» Problem description: For the word "option", return each line of the data in which it occurs.

[[ Source material, beginning ]]

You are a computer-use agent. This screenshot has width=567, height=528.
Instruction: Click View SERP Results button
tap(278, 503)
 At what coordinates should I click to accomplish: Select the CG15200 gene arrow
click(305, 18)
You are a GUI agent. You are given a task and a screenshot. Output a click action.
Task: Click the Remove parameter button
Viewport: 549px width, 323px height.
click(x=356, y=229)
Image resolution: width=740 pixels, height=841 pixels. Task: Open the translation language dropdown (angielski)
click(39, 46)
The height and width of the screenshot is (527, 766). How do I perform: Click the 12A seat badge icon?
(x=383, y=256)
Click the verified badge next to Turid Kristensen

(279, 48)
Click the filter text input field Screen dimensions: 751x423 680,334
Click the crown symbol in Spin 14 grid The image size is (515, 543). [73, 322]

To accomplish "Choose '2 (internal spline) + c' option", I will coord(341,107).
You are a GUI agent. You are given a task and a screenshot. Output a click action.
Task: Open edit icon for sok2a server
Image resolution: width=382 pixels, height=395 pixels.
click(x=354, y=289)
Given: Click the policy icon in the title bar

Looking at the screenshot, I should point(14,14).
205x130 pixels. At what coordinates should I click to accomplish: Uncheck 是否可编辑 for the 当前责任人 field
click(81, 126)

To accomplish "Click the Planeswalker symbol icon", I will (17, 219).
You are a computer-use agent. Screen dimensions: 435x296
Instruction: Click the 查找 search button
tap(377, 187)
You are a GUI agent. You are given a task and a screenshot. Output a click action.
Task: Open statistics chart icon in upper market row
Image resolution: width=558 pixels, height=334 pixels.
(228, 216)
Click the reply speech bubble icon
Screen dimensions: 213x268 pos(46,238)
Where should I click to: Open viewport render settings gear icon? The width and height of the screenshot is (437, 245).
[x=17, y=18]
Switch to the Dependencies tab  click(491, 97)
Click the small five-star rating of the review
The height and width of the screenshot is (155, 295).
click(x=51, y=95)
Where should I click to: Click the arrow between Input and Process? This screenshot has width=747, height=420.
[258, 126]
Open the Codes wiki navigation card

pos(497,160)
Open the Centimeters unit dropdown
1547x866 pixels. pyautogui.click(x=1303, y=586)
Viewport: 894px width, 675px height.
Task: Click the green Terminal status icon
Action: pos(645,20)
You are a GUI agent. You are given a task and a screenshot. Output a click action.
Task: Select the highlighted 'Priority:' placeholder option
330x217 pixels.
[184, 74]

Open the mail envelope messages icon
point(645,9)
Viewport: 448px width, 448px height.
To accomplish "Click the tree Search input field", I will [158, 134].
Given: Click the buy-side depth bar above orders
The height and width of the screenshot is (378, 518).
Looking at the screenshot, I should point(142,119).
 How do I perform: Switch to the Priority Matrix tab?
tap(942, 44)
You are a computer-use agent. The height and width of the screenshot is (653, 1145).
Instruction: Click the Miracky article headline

[[ Source material, end ]]

» Exercise output:
To accomplish "Choose '2 (internal spline) + c' option", I will coord(341,107).
Task: Select the highlighted 'Priority:' placeholder option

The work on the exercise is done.